As of the 2010 United States census, there were 343 people living in the city. The racial makeup of the city was 79.3% Black, 14.9% White, 0.6% Native American and 2.6% from two or more races. 2.6% were Hispanic or Latino of any race.

As of the census of 2000, there were 442 people, 159 households, and 94 families living in the city. The population density was 439.8 PD/sqmi. There were 193 housing units at an average density of 192.1 /sqmi. The racial makeup of the city was 16.29% White, 82.8% Black or African American, 0.68% from other races, and 0.23% from two or more races. 3.39% of the population were Hispanic or Latino of any race.

There were 159 households, out of which 29.6% had children under the age of 18 living with them, 35.2% were married couples living together, 19.5% had a female householder with no husband present, and 40.3% were non-families. 39.0% of all households were made up of individuals, and 21.4% had someone living alone who was 65 years of age or older.
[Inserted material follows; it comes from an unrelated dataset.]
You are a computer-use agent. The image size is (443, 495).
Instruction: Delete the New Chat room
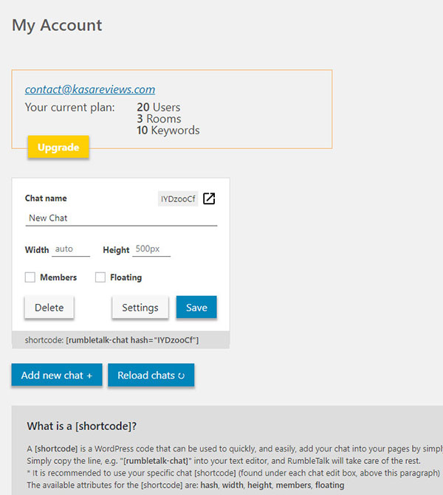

The average household size was 2.45 and the average family size was 3.20.

In the city the population was spread out, with 25.6% under the age of 18, 7.5% from 18 to 24, 22.6% from 25 to 44, 20.8% from 45 to 64, and 23.5% who were 65 years of age or older. The median age was 40 years. For every 100 females, there were 110.5 males. For every 100 females age 18 and over, there were 98.2 males.

The median income for a household in the city was $23,750, and the median income for a family was $33,750. Males had a median income of $22,188 versus $18,229 for females. The per capita income for the city was $11,466. About 19.3% of families and 24.0% of the population were below the poverty line, including 29.2% of those under age 18 and 33.3% of those age 65 or over.

==Transportation==
Carthage is traversed by two Arkansas state highways, 48 to the east and 229 to the south.

==Education==
It is served by the Malvern School District. Zoned schools include Malvern Elementary School, Wilson Intermediate School, Malvern Middle School, and Malvern High School.

On July 1, 2004, the Carthage School District consolidated into the Malvern School District.